__Task objective__
In the listing below, find the line containing "Screen dimensions: 1200x800" and the line containing "Task: Switch to the Data tab". Repeat exactly those two lines and every line between them.

__Extracted data__
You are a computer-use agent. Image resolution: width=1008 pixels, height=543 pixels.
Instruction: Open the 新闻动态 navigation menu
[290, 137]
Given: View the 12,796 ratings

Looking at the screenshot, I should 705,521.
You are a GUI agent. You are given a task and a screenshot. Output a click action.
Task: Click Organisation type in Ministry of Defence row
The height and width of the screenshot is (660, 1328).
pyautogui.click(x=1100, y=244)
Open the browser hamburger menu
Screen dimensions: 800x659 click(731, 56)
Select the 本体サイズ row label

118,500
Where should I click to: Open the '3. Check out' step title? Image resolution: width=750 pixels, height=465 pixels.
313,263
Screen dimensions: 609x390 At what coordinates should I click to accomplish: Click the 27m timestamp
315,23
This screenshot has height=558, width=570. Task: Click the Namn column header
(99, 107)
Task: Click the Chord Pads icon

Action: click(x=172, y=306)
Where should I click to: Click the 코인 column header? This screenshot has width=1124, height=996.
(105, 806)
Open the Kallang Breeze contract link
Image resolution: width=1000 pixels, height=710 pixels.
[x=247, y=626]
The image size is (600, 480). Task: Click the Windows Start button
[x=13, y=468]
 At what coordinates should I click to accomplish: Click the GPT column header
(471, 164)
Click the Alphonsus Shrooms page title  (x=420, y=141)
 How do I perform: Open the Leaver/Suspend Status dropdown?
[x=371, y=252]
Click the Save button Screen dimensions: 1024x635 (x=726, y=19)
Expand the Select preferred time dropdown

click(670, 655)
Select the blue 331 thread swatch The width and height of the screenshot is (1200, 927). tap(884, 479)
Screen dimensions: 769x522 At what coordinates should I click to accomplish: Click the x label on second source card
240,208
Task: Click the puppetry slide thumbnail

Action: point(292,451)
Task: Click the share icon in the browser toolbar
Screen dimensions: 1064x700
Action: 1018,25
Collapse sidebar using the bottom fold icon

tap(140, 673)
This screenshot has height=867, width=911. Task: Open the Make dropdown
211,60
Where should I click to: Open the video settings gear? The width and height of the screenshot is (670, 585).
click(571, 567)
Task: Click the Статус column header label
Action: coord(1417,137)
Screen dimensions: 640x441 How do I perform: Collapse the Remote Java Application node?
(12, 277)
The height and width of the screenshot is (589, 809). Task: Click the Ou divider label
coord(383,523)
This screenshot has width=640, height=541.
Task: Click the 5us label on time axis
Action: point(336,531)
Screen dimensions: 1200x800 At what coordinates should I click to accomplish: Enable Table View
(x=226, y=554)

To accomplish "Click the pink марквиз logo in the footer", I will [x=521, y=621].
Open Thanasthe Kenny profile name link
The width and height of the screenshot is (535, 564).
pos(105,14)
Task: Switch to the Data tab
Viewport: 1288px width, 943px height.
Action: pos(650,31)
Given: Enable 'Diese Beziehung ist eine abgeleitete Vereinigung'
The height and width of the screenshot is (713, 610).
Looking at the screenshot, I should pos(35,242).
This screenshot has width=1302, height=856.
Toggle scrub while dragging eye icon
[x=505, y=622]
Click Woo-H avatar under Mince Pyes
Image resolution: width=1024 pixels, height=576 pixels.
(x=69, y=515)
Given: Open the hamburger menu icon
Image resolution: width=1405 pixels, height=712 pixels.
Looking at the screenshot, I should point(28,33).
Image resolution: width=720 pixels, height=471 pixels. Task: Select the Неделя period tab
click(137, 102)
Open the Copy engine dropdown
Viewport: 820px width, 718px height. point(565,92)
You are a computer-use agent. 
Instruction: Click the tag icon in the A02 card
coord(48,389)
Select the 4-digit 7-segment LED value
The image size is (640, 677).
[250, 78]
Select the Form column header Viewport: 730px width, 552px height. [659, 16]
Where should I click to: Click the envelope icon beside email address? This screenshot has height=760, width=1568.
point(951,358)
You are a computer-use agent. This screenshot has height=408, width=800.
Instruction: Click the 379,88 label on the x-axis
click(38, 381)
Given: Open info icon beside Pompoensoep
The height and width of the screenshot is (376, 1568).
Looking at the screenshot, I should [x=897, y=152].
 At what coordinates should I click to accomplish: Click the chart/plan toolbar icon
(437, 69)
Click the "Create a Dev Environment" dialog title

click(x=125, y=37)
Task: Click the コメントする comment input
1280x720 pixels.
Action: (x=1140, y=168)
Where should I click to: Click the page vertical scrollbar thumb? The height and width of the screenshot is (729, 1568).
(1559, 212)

__Output below__
Screen dimensions: 1200x800 At what coordinates should I click to accomplish: Enable Table View
(x=226, y=554)

To accomplish "Click the pink марквиз logo in the footer", I will [x=521, y=621].
Open Thanasthe Kenny profile name link
The width and height of the screenshot is (535, 564).
pos(105,14)
Task: Switch to the Data tab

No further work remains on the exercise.